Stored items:

· · · · ·

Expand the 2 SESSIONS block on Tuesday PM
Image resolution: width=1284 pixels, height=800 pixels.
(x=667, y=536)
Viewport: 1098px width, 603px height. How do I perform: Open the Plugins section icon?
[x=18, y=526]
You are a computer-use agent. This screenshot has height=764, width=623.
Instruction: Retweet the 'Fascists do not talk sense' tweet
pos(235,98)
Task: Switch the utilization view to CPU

· · · · ·

▸ **What needs to be done**
The full set of records must be transcribed character for character.

▸ **Solution for this task**
Expand the 2 SESSIONS block on Tuesday PM
Image resolution: width=1284 pixels, height=800 pixels.
(x=667, y=536)
Viewport: 1098px width, 603px height. How do I perform: Open the Plugins section icon?
[x=18, y=526]
You are a computer-use agent. This screenshot has height=764, width=623.
Instruction: Retweet the 'Fascists do not talk sense' tweet
pos(235,98)
Task: Switch the utilization view to CPU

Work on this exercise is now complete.